A la par que el hijo de Nkosi y Nosekeni se formaba en materias desconocidas para la gran mayoría de los chavales de su entorno, el goteo del futuro apartheid iba calando el cuerpo legal del país como si fuera un orvallo silencioso y tenaz. En 1926 se aprobó la Ley de restricción por el color, que determinaba qué profesiones podían desempeñar los sudafricanos dependiendo de la tonalidad de su piel. Era evidente que los trabajos mejor cualificados y remunerados nunca estaban destinados a los sudafricanos negros. Ni a los mestizos. Ni a los indios. Un año más tarde, la que entró en vigor fue la Ley de administración de los nativos, por la que la Corona británica, y no los jefes tribales, se convertía en la autoridad suprema en todo el país. Era un proceso del que, por cuestiones obvias, el pequeño Nelson vivía completamente ajeno pero que, al final, determinaría buena parte de su vida.
El traslado a Qunu supuso una metamorfosis en muchos aspectos, pero en otros la vida continuó siendo la misma. Su padre visitaba a sus esposas e hijos por turnos.
Una noche, cuando Nelson tenía 9 años, se encontró a Nkosi tumbado en la cabaña. Tosía y tosía. Acostado, no hacía nada más que toser. Nosekeni y otra de las esposas de su padre, Nodaymani, cuidaron de él varios días y varias noches. Aquejado, aunque nunca diagnosticado, de una enfermedad pulmonar, el padre de Nelson murió como vivió, fumando. Todavía muy pequeño para asumir la magnitud de lo que se le escapaba entre los eternos cigarrillos, el pequeño Nelson sintió la orfandad como el náufrago la soledad del mar. Allí estaba él, solo frente a la inmensidad de la vida. En el momento de fallecer Nkosi, su descendencia era de trece hijos, nueve chicas y cuatro chicos, de los que Nelson era el más joven de los varones.

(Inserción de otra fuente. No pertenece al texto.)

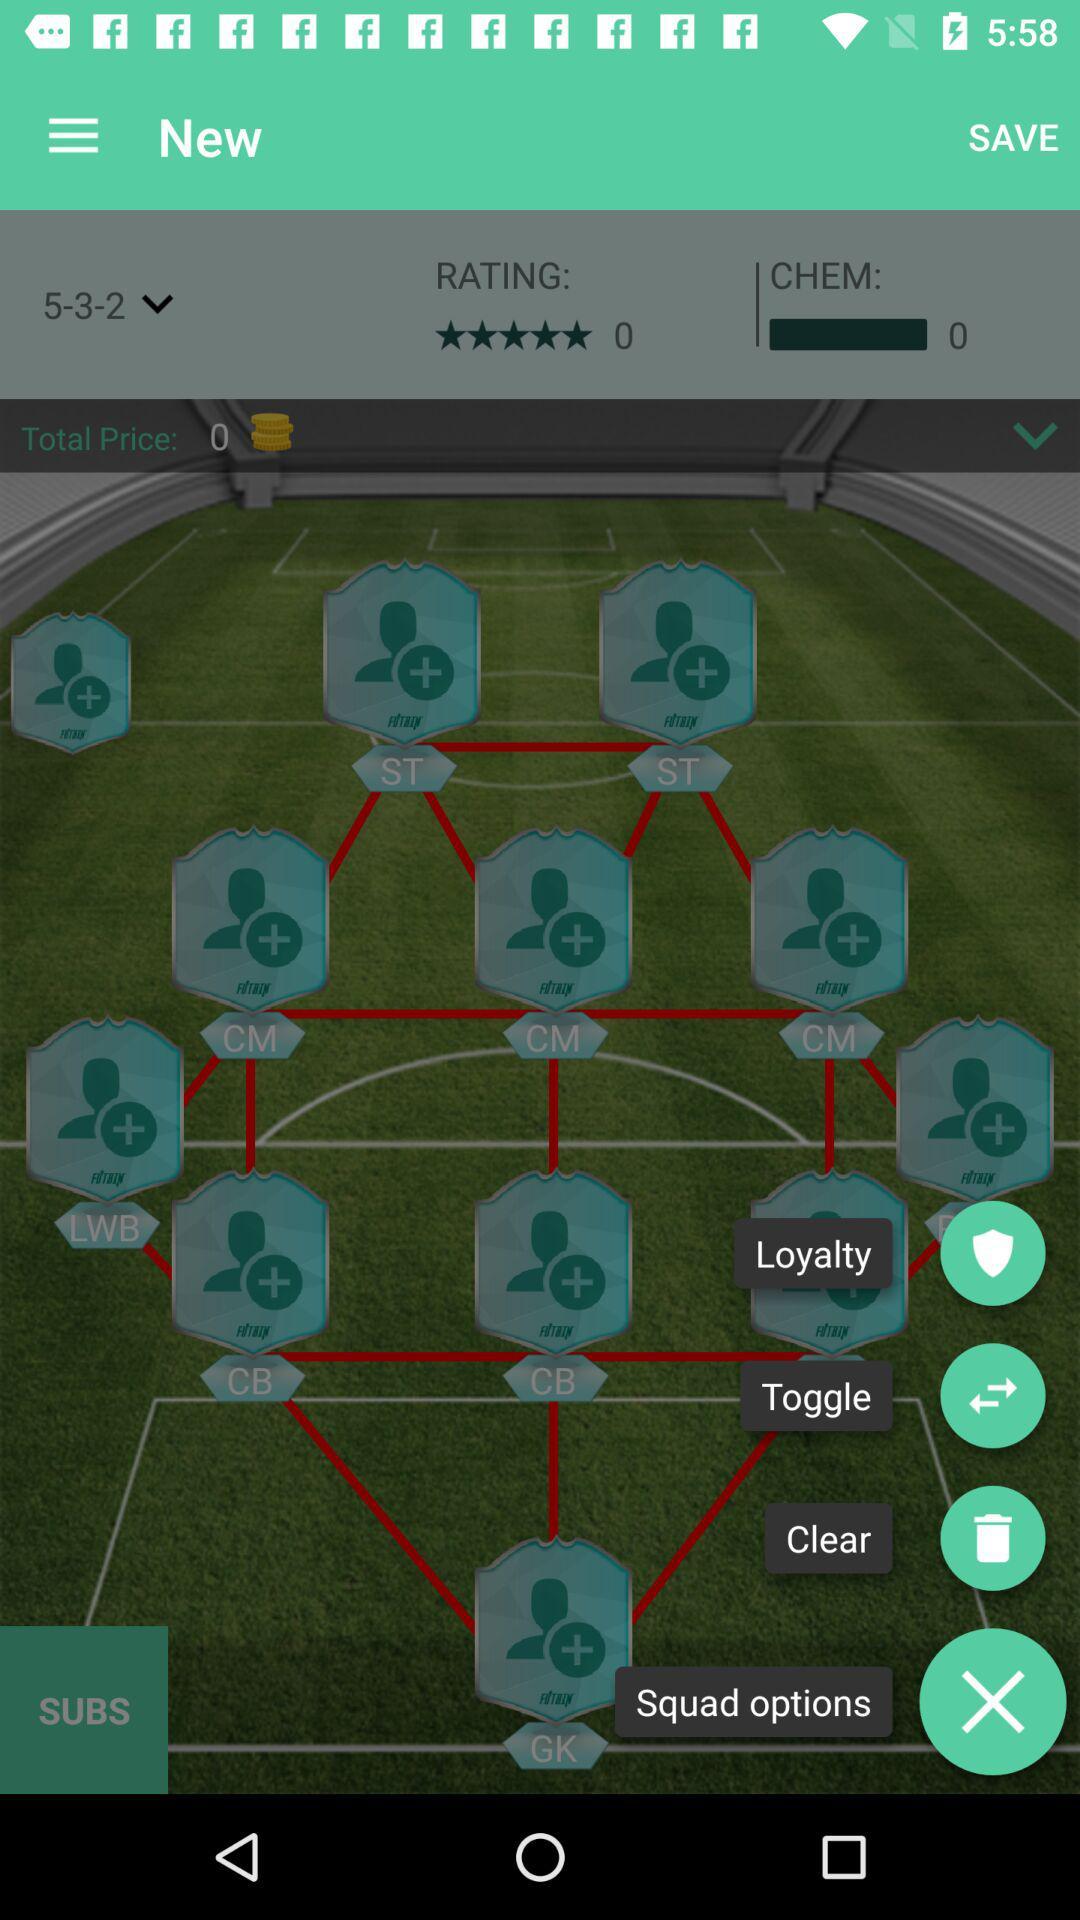 This screenshot has width=1080, height=1920. Describe the element at coordinates (992, 1700) in the screenshot. I see `delete option` at that location.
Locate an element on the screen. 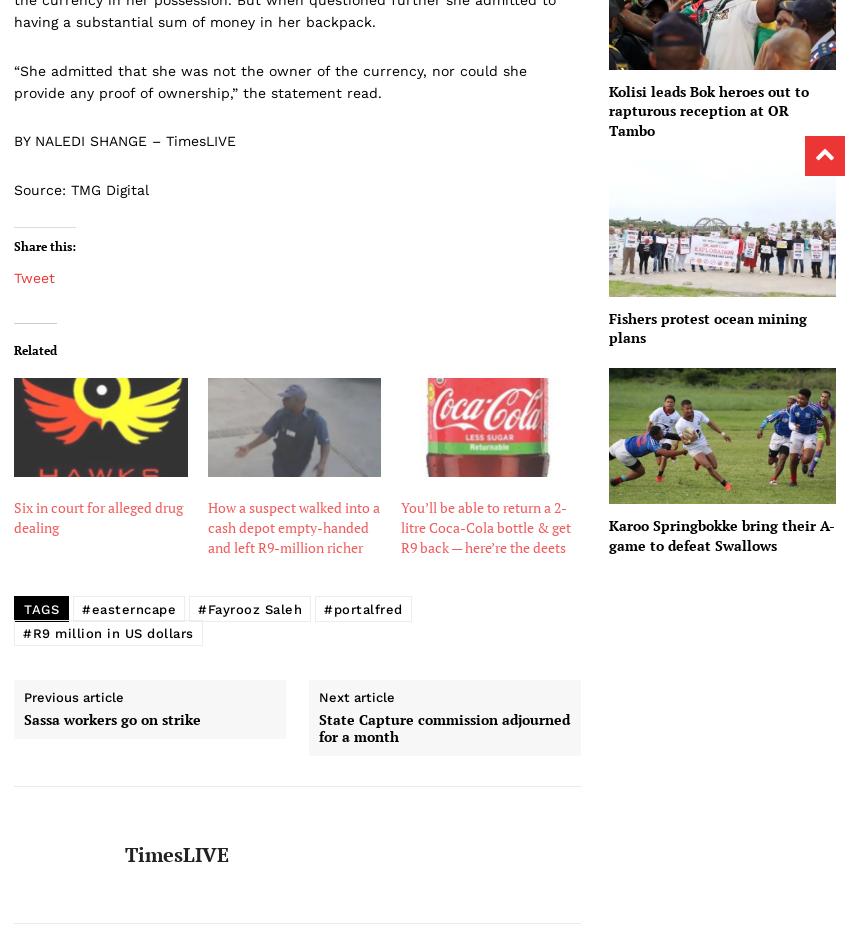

Después de unos días, su madre decidió enviarlo a Mqhekezeweni para ser criado por Jongintaba Dalindyebo, el rey de los thembus, que quería que Nelson fuera consejero de su hijo cuando este se convirtiera en rey. Justice, que así se llamaba el chaval, fue su mejor amigo de infancia y juventud. De algún modo, tanto Jongintaba como Justice asumieron el rol de la figura paterna que Nelson acababa de perder.
Sin padre, ahora le tocaba despedirse de su madre. Esta ni le besó, ni le aconsejó. Hablaron poco, como siempre. Más que por frialdad fue una opción de Nosekeni para que el hijo, de 9 años, no se sintiera desamparado. Solo le dijo «Sé fuerte, hijo mío»2.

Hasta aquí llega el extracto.